Ex-Soviet Georgia is a now a key energy transit route. It is at the centre of the Baku-Tbilisi-Ceyhan (BTC) pipeline, which ships 850,000 barrels per day (bpd) of high quality Azeri crude from the Caspian to the Mediterranean.

It also has three major ports on its Black Sea coast, Batumi, Poti and Supsa, which send oil products and crude to western Europe and are used by Azerbaijan, whose ports are on the landlocked Caspian Sea.

The Baku-Tbilisi-Erzurum gas pipeline (BTE), like its oil counterpart, stretches from Azerbaijan to Turkey via Georgia. Opened in 2007, it will eventually be able to carry 20 billion cubic meters (bcm) of offshore Azeri gas per year.

But faced with a now unstable neighbor, Azerbaijan is considering other routes for its oil and gas.

“Hostilities between Russia and Georgia increase the risk around the South Caucasus as a westward transit route for Caspian oil and gas, both now and over the longer term,” said Tanya Costello at Eurasia Group in London.

Azeri state energy firm Socar expects to reroute 300,000-400,000 tons (6,066 bpd-8,087 bpd) of crude this year through Russia, using the Baku-Novorossiisk pipeline rather than the BTC link.

Socar had previously said it would send 1 million tons to Russia via the pipeline in 2008, but is now considering pumping 1.3 million to 1.4 million tons, the company told Reuters, citing fears of “instability” in Georgia.

On August 7, Socar asked Azeri pipeline operators to reroute some of its crude volumes through Russia — the same day that Georgian troops stormed Georgian breakaway region South Ossetia, provoking a huge counter-response from Russia.

BTC had already halted supplies for several days prior to the invasion after an explosion on Turkish territory claimed by the Kurdish separatist Kurdistan Workers Party (PKK).

“Baku’s new interest (in Russia) may stem from a desire to protect the relationship with Moscow, or a sense that Nabucco is less likely than ever to materialize,” Costello said.

NABUCCO WOES

The United States and the European Union have been pushing for the Nabucco pipeline, as a rival to the Nord and South Stream pipelines that will be part-operated by Russian gas export monopoly Gazprom and pipe Russian gas.

Washington was quick to push for Nabucco in the aftermath of the intense but brief war. Vice-President Dick Cheney will fly to Tbilisi, Baku and Kiev next week, with energy on his agenda.

“Cheney’s trip will be… inflammatory… His rhetorical track record and known views on Russia make very strident statements likely,” said Cliff Kupchan of Eurasia Group.

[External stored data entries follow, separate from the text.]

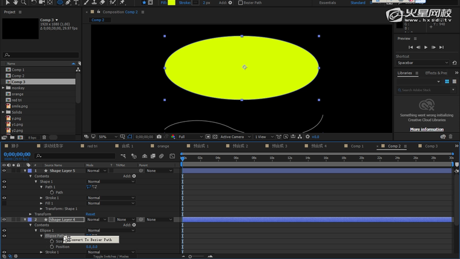
Task: Toggle visibility of Shape Layer 4
Action: coord(4,220)
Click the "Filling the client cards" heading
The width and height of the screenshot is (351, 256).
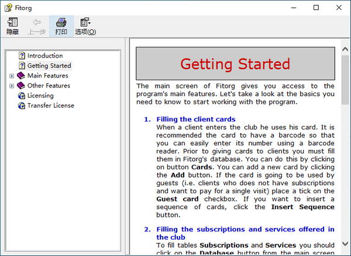[x=196, y=120]
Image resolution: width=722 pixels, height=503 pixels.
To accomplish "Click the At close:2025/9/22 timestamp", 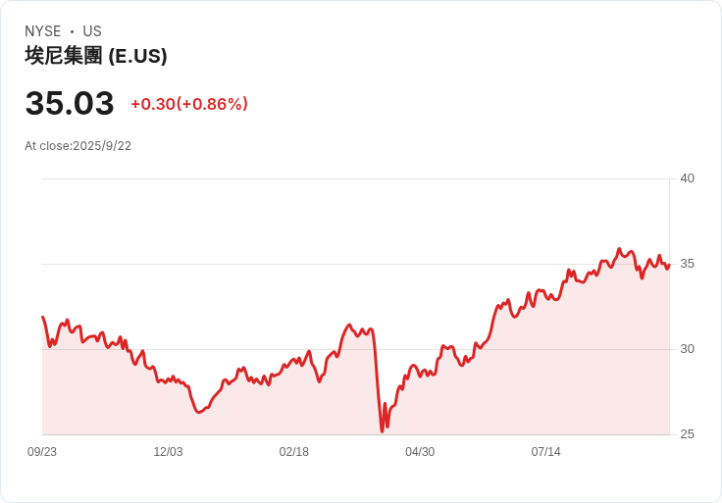I will pyautogui.click(x=77, y=146).
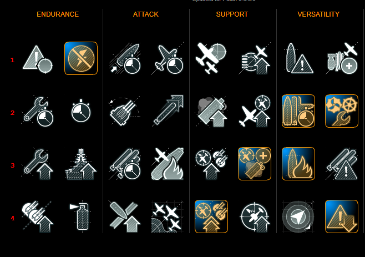The height and width of the screenshot is (257, 365).
Task: Select the fire extinguisher skill icon
Action: coord(81,216)
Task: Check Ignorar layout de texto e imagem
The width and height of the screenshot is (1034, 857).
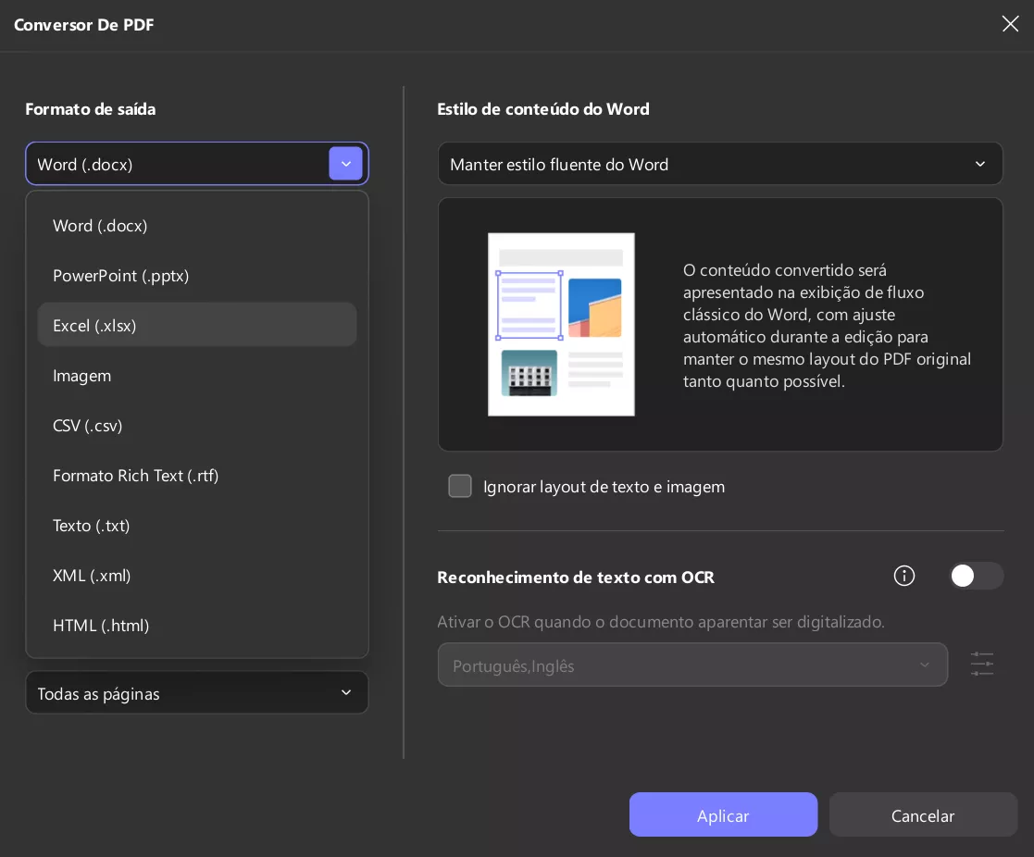Action: pos(460,486)
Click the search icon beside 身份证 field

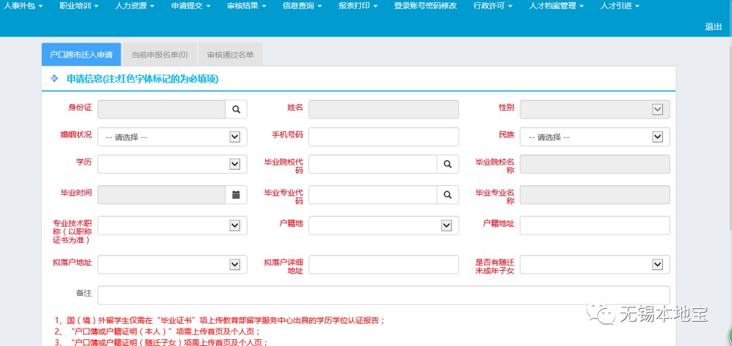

But analysts say the feasibility of the 30 bcm per year, 7.9 billion euro ($11.62 billion) scheme is vanishing.

“The Georgian conflict will complicate efforts to move the Nabucco gas pipeline project forward, particularly if the instability prompts Central Asian suppliers to turn to other potential export routes,” said analyst Andrew Neff at Global Insight.

Azerbaijan is in talks with Gazprom to sell gas to Russia, and the Russian giant has agreed to gradually increase payments for Central Asian gas from knockdown prices in previous years to lure the countries away from exporting to China and to Europe via an Azeri-Turkey route, or as possible Nabucco candidates.

“Europe and China are facing increasingly more demand for imported energy, and they haven’t managed to get it from Central Asia, and that window is now firmly closed. Russia has been much more successful in getting those deals tied up,” said Chris Weafer, chief strategist at Russian bank UralSib.

The Vienna-based Nabucco consortium, which would build and operate the pipeline, rebuffs any suggestions of a supply

“Political problems aside, we could import gas from the middle of the next decade,” a spokesman said, adding that gas could come from Iran, Egypt, Iraq and Saudi Arabia.

“There are several possibilities to fill Nabucco without pumping gas through Georgia,” he said.

Utility companies OMV from Austria and Germany’s RWE, two of the shareholders in the project, said the conflict is not affecting their plans.

For Azeri crude, Reuters uses the conversion rate of 7.4 barrels per ton as opposed to 7.33, which is the standard rate for Russia Urals crude and was previously used.